## start Supplied information
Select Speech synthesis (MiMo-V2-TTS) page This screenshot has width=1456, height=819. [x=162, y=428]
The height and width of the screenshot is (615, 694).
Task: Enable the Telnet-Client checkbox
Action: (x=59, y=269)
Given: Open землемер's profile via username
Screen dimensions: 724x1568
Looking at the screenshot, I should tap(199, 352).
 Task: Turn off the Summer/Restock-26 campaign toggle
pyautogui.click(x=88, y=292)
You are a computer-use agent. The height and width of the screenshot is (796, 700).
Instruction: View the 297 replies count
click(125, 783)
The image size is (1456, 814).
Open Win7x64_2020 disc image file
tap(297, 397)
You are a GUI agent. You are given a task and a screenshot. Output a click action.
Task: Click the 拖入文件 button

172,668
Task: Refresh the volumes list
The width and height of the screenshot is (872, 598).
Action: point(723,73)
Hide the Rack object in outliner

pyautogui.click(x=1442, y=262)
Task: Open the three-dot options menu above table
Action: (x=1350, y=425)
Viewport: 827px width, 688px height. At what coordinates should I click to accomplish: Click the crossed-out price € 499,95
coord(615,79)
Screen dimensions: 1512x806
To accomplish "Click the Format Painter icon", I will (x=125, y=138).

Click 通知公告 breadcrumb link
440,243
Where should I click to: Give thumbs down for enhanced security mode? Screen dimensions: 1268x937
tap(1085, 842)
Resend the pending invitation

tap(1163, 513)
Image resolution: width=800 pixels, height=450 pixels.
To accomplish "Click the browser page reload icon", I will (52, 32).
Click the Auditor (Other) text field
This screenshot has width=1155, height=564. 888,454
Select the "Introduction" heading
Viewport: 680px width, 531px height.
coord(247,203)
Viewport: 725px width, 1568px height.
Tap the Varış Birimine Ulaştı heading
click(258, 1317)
## end Supplied information
- _The problem_: Copy every row above word for word, from the first to the last, without changing any character.

- _Reply to the task_:
Select Speech synthesis (MiMo-V2-TTS) page This screenshot has width=1456, height=819. [x=162, y=428]
The height and width of the screenshot is (615, 694).
Task: Enable the Telnet-Client checkbox
Action: (x=59, y=269)
Given: Open землемер's profile via username
Screen dimensions: 724x1568
Looking at the screenshot, I should tap(199, 352).
 Task: Turn off the Summer/Restock-26 campaign toggle
pyautogui.click(x=88, y=292)
You are a computer-use agent. The height and width of the screenshot is (796, 700).
Instruction: View the 297 replies count
click(125, 783)
The image size is (1456, 814).
Open Win7x64_2020 disc image file
tap(297, 397)
You are a GUI agent. You are given a task and a screenshot. Output a click action.
Task: Click the 拖入文件 button

172,668
Task: Refresh the volumes list
The width and height of the screenshot is (872, 598).
Action: point(723,73)
Hide the Rack object in outliner

pyautogui.click(x=1442, y=262)
Task: Open the three-dot options menu above table
Action: (x=1350, y=425)
Viewport: 827px width, 688px height. At what coordinates should I click to accomplish: Click the crossed-out price € 499,95
coord(615,79)
Screen dimensions: 1512x806
To accomplish "Click the Format Painter icon", I will (x=125, y=138).

Click 通知公告 breadcrumb link
440,243
Where should I click to: Give thumbs down for enhanced security mode? Screen dimensions: 1268x937
tap(1085, 842)
Resend the pending invitation

tap(1163, 513)
Image resolution: width=800 pixels, height=450 pixels.
To accomplish "Click the browser page reload icon", I will (52, 32).
Click the Auditor (Other) text field
This screenshot has width=1155, height=564. 888,454
Select the "Introduction" heading
Viewport: 680px width, 531px height.
coord(247,203)
Viewport: 725px width, 1568px height.
Tap the Varış Birimine Ulaştı heading
click(258, 1317)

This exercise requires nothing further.